* begin GIVEN DATA *

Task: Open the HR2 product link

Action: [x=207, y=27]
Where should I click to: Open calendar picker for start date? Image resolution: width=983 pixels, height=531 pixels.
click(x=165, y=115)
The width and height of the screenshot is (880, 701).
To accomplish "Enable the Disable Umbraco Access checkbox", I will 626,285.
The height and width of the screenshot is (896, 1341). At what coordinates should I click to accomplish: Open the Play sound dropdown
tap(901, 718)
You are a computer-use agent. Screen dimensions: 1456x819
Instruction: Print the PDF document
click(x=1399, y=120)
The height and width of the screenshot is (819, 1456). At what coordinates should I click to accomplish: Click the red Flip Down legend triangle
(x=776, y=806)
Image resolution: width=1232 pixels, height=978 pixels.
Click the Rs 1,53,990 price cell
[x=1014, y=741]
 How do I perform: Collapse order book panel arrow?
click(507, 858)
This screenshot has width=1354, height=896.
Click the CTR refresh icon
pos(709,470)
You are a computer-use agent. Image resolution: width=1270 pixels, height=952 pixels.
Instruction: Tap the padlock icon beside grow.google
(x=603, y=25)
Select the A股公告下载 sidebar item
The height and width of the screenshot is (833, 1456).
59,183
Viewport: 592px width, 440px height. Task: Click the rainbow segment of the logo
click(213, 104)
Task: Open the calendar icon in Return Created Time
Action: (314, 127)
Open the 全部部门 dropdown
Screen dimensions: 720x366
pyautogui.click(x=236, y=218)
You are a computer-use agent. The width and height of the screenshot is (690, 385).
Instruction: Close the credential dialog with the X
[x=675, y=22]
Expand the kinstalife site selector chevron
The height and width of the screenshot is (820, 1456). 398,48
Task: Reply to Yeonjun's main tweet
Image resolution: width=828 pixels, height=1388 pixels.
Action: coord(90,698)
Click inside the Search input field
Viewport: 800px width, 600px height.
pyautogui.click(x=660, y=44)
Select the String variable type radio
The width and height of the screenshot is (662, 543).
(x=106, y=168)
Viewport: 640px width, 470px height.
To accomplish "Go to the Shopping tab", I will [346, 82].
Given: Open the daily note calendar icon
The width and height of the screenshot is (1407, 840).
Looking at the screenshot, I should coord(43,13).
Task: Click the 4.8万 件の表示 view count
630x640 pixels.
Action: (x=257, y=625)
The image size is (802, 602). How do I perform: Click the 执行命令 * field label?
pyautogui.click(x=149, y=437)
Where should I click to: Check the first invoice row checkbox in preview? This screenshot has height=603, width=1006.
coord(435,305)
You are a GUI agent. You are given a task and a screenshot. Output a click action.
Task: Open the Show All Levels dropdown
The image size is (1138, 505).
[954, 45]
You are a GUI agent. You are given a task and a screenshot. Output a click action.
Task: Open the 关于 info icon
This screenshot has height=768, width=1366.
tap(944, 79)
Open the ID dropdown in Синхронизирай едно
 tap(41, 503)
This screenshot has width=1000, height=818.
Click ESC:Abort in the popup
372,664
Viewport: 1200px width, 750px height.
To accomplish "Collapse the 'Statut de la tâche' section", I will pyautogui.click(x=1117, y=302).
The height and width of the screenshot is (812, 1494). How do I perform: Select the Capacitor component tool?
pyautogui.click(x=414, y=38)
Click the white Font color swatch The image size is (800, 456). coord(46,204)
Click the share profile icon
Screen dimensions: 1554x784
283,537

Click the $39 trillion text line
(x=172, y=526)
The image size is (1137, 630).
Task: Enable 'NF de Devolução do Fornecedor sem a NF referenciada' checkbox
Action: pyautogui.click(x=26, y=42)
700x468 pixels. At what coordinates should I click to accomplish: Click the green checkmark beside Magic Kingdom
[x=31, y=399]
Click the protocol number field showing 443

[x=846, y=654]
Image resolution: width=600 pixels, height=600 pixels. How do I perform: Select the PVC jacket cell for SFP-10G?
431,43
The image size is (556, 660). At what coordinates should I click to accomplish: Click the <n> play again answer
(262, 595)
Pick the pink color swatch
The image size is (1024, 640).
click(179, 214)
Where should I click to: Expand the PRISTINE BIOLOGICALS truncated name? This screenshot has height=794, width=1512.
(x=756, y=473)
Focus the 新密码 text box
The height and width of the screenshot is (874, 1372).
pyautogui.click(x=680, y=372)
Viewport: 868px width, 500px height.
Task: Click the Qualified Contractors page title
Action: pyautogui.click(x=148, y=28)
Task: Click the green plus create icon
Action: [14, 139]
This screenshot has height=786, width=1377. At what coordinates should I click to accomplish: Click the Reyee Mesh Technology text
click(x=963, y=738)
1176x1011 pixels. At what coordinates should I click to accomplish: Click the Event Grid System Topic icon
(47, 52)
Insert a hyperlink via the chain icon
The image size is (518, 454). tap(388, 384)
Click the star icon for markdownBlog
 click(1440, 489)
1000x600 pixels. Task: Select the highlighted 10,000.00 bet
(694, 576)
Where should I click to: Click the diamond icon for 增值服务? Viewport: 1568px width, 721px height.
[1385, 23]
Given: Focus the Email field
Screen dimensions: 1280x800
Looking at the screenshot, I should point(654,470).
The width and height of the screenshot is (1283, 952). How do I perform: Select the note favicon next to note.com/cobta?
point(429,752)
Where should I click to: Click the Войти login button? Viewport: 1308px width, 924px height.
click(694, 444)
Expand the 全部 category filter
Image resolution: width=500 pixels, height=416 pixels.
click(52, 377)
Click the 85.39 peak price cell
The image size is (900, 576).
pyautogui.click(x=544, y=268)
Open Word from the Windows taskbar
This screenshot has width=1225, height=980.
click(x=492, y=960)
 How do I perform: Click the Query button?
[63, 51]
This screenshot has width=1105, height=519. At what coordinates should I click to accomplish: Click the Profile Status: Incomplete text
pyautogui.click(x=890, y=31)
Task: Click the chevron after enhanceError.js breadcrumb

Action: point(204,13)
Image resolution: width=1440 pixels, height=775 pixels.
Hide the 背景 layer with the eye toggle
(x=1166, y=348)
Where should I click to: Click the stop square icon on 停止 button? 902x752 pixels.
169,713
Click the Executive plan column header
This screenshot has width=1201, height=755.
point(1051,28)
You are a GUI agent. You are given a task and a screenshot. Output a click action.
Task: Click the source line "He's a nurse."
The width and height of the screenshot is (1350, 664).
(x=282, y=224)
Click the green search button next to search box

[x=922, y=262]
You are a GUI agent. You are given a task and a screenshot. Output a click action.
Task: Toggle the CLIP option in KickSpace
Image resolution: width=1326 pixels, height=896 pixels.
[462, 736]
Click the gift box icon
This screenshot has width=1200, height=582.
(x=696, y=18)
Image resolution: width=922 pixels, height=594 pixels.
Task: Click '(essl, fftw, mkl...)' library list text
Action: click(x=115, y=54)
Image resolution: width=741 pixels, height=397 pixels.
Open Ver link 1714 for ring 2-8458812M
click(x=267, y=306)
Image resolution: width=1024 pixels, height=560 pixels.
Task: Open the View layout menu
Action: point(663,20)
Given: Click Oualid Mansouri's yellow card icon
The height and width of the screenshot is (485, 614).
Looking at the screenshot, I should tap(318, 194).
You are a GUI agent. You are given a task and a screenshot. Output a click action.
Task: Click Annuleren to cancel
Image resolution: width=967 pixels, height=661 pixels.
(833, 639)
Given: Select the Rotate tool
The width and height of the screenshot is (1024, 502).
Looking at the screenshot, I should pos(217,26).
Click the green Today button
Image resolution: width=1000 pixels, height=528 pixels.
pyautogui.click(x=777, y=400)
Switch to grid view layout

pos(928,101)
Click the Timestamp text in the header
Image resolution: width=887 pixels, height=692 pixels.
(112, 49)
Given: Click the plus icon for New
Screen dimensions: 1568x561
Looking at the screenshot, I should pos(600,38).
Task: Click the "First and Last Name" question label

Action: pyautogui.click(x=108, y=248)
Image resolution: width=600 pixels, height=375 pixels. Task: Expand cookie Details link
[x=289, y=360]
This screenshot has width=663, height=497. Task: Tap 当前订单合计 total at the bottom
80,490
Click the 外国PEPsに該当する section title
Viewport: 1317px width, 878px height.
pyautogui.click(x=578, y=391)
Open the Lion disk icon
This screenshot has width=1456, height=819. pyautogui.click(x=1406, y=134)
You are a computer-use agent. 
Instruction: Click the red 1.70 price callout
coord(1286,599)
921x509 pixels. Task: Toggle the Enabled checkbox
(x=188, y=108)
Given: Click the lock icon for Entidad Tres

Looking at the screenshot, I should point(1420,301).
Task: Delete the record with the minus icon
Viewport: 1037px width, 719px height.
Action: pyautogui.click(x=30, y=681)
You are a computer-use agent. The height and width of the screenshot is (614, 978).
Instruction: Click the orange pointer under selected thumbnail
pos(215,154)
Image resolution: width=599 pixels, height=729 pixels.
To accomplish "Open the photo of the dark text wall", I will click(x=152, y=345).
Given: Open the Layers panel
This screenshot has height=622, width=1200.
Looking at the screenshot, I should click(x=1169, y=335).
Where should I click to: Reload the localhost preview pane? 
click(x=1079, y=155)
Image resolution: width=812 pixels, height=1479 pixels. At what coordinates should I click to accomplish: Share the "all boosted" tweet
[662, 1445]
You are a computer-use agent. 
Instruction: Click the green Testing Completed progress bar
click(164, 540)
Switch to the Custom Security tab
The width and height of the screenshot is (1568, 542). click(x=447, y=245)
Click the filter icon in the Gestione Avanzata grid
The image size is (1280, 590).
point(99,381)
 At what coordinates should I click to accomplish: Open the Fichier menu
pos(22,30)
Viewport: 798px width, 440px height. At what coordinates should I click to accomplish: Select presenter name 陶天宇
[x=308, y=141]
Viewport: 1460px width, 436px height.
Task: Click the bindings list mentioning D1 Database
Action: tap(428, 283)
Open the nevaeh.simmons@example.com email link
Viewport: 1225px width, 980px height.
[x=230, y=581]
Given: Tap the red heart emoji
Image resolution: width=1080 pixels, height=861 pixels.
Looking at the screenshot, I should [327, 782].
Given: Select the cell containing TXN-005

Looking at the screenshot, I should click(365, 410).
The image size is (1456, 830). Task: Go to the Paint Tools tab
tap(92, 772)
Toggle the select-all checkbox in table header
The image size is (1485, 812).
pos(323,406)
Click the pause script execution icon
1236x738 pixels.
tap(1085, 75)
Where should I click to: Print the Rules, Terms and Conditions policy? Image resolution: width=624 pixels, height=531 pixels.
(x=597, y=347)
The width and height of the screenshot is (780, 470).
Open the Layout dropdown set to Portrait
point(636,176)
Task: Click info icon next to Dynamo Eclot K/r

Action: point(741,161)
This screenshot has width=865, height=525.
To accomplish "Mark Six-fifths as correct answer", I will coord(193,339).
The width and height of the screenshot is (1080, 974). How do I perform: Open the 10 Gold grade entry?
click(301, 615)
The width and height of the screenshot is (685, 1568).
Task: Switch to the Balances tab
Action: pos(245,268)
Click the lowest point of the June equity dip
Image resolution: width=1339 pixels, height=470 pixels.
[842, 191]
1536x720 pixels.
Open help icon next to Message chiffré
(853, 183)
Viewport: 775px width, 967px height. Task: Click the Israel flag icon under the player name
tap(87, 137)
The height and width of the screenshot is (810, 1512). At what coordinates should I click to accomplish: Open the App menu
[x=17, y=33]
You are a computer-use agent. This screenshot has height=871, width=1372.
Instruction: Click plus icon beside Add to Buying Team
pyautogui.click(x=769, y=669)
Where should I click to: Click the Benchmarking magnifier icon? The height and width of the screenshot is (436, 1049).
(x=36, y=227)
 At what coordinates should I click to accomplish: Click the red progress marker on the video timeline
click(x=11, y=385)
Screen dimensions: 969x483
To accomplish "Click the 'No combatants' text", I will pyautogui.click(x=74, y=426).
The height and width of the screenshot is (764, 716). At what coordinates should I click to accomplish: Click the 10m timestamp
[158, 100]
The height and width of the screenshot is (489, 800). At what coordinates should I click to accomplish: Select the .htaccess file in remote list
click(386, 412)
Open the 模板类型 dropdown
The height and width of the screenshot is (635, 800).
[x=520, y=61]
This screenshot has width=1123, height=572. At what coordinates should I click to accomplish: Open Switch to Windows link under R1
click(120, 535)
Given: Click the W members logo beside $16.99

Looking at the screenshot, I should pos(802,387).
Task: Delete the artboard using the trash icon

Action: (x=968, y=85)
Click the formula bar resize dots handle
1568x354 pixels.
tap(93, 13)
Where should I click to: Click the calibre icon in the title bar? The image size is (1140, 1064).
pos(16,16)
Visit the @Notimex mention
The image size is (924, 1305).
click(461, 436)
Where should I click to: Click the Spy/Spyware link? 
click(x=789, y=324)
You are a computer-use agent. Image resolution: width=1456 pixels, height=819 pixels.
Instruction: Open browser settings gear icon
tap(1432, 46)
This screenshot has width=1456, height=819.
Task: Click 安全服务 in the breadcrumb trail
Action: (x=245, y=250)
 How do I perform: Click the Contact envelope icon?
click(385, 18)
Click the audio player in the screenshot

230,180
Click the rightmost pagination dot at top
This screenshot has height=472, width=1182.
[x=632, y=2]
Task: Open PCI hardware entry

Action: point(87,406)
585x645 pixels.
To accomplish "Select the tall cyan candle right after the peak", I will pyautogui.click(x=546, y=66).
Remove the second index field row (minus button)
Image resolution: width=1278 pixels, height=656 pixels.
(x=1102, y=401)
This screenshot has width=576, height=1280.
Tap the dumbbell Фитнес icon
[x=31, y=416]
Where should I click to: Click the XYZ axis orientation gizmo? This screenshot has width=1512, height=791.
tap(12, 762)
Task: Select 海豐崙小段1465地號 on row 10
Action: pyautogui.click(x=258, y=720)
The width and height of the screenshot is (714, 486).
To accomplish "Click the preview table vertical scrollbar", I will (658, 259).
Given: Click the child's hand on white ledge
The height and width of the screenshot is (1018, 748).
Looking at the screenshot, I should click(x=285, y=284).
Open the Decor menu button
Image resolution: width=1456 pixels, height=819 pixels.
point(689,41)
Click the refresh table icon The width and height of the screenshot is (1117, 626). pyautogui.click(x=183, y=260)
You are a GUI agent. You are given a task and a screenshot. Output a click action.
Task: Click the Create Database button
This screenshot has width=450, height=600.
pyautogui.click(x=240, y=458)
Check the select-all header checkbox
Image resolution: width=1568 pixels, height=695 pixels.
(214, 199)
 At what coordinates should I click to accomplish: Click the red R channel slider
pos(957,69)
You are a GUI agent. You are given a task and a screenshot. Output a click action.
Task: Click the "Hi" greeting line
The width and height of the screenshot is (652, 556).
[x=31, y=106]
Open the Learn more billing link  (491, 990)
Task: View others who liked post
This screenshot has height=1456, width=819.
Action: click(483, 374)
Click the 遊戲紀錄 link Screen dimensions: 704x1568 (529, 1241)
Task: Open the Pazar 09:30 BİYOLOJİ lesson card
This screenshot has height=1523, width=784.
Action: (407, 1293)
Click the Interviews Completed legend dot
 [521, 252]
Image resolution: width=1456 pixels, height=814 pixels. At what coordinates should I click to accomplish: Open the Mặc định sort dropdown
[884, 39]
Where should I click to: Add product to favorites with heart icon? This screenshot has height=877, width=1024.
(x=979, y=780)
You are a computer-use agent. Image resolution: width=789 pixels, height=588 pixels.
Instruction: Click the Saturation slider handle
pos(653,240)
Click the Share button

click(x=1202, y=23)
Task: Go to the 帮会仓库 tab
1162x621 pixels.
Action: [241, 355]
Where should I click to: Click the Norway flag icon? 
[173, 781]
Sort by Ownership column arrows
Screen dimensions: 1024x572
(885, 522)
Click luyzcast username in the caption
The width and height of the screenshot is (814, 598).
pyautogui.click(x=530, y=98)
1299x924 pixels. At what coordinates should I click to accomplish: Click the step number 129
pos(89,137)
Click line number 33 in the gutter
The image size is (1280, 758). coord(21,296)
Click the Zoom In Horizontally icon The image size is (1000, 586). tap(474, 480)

* end GIVEN DATA *

INSTRUCTION:
Can you express the listing from the line with "You are a computer-use agent. This" up to and including the line with "click(x=789, y=324)" as a Markdown table, leaving out blank lines? Use the columns n for the row number and Line for the line.

SOLUTION FOR THIS TASK:
| n | Line |
|---|---|
| 1 | You are a computer-use agent. This screenshot has height=871, width=1372. |
| 2 | Instruction: Click plus icon beside Add to Buying Team |
| 3 | pyautogui.click(x=769, y=669) |
| 4 | Where should I click to: Click the Benchmarking magnifier icon? The height and width of the screenshot is (436, 1049). |
| 5 | (x=36, y=227) |
| 6 |  At what coordinates should I click to accomplish: Click the red progress marker on the video timeline |
| 7 | click(x=11, y=385) |
| 8 | Screen dimensions: 969x483 |
| 9 | To accomplish "Click the 'No combatants' text", I will pyautogui.click(x=74, y=426). |
| 10 | The height and width of the screenshot is (764, 716). At what coordinates should I click to accomplish: Click the 10m timestamp |
| 11 | [158, 100] |
| 12 | The height and width of the screenshot is (489, 800). At what coordinates should I click to accomplish: Select the .htaccess file in remote list |
| 13 | click(386, 412) |
| 14 | Open the 模板类型 dropdown |
| 15 | The height and width of the screenshot is (635, 800). |
| 16 | [x=520, y=61] |
| 17 | This screenshot has width=1123, height=572. At what coordinates should I click to accomplish: Open Switch to Windows link under R1 |
| 18 | click(120, 535) |
| 19 | Given: Click the W members logo beside $16.99 |
| 20 | Looking at the screenshot, I should pos(802,387). |
| 21 | Task: Delete the artboard using the trash icon |
| 22 | Action: (x=968, y=85) |
| 23 | Click the formula bar resize dots handle |
| 24 | 1568x354 pixels. |
| 25 | tap(93, 13) |
| 26 | Where should I click to: Click the calibre icon in the title bar? The image size is (1140, 1064). |
| 27 | pos(16,16) |
| 28 | Visit the @Notimex mention |
| 29 | The image size is (924, 1305). |
| 30 | click(461, 436) |
| 31 | Where should I click to: Click the Spy/Spyware link?  |
| 32 | click(x=789, y=324) |